Sage to step into the on-demand ring

News started leaking late last week that Sage, the UK's largest software company, will release an on-demand accounting application called SageLive aimed at the SMB market. Details are sketchy beyond a blog post by competitor KashFlow but it seems the company is finally getting serious about the on-demand space after many years of false starts:
It’s totally different to anything I’ve ever seen from them before. It’s all in AJAX (posting to a Sage 50 database as the backend) and has a very nice interface. If it wasn’t for the Sage name in the top right-corner you’d be forgiven for mistaking it for the work of a cutting-edge Israeli start up.
Author Duane Jackson both praises what he saw and puts it down in equal measure. For me, the most damning indictment is:
One of the first things I try with a new accounting product is to create an invoice. I couldn’t quickly work out how to with SageLive - it’s definitely lacking the intuitiveness of KashFlow and other web-based apps. It suffers from the same problem as all of Sages products - it’s obviously designed by people that have never run a small business. It looks really good and it sounds really good, but a scratch of the surface shows it simply doesn’t deliver the goods.
Buyers and accpountants will be the final arbiters but Sage will have to do something interesting if they are to avoid the dreaded So-SaaS moniker. Alleged to be aggressively priced at £10 ($14) per month (but what this means is as yet unknown), it seems that Sage is restricting this to the UK market. Paul Miller notes:
Duane suggests that SageLive is ‘posting to a Sage 50 database in the backend,’ which (if I understand correctly) means they’re limiting the reach of the new offering to just the UK because of the data structures used in that particular product line. If true, this would seem something of a missed opportunity for alignment of the company’s confused product mish-mash.

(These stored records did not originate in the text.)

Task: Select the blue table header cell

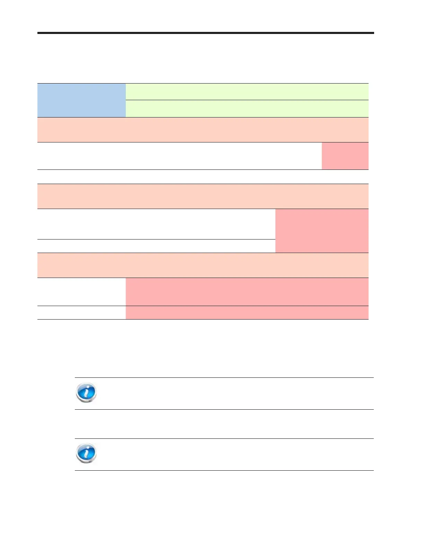Action: pos(81,100)
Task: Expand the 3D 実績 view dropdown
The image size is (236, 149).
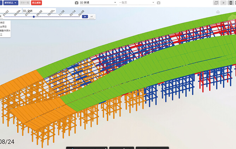Action: tap(98, 3)
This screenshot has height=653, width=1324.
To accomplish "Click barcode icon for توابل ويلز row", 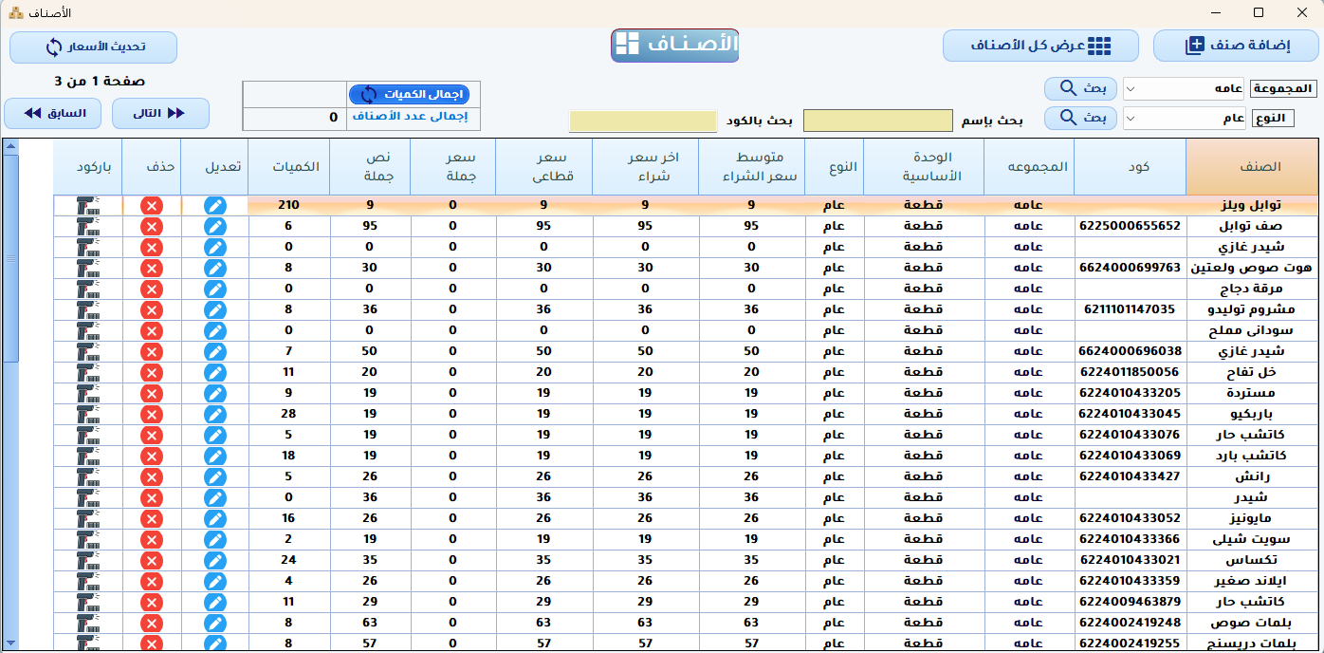I will pos(88,206).
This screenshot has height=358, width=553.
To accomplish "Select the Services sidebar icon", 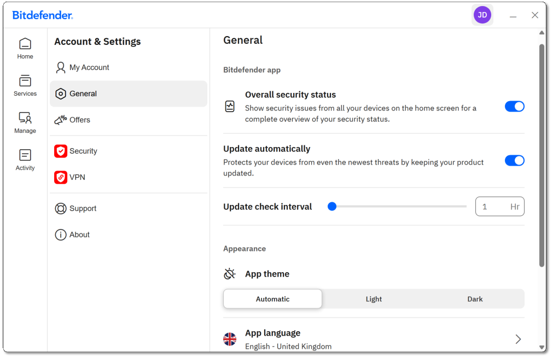I will pos(25,86).
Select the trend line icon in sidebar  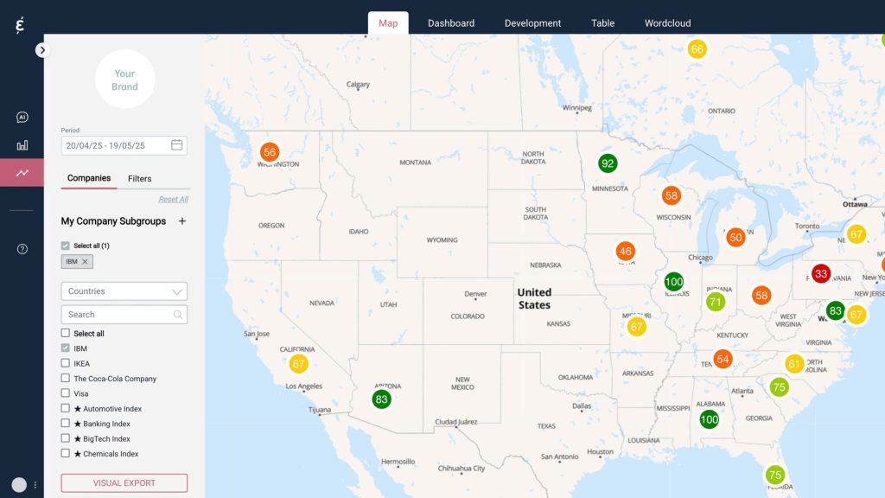click(x=22, y=173)
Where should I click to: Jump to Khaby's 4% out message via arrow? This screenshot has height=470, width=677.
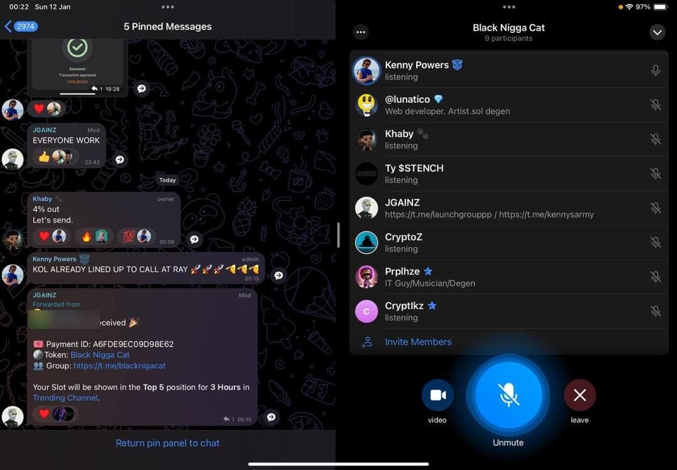point(194,239)
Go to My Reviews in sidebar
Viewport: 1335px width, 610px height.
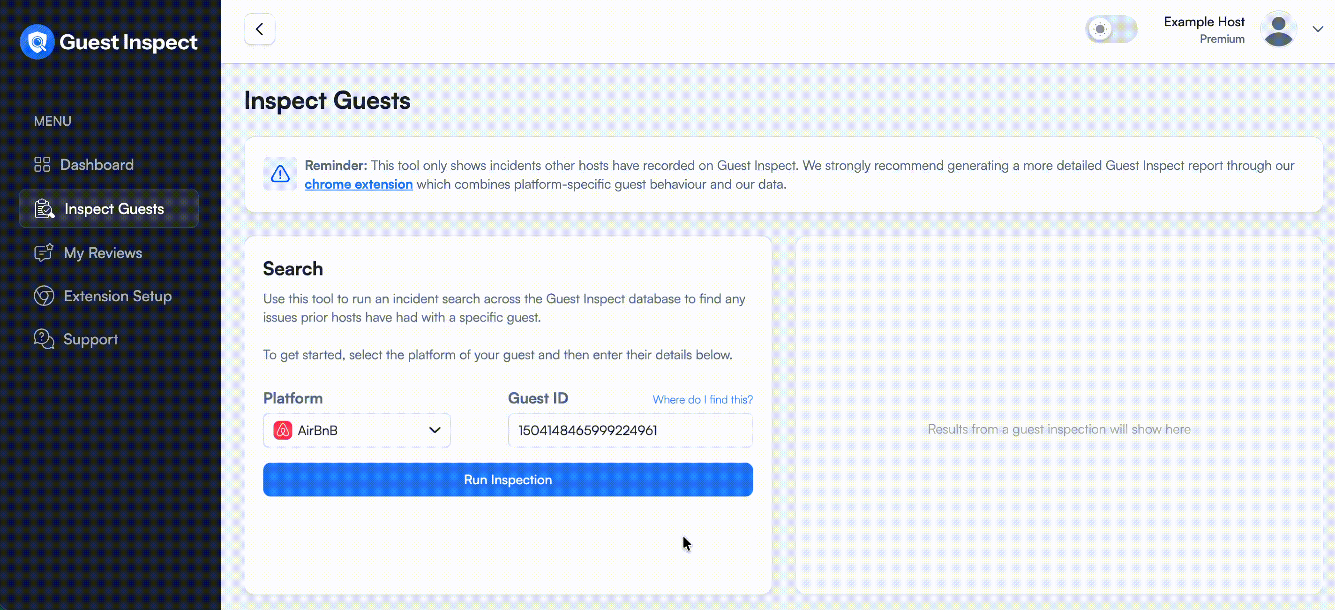pos(103,253)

Without additional information, it is difficult to judge whether this is a strength of weakness but my gut feel says that anything based on proprietary or closed database systems is going to be a restrictive offering.
Sage is promising me a briefing - once we can sync calendars - at which time I will get a lot more information.
Regardless of what Sage does, this is a much needed validation of the on demand accounting market, coming as it does form the biggest name in SMB business applications outside the US. QuickBooks? You're on notice.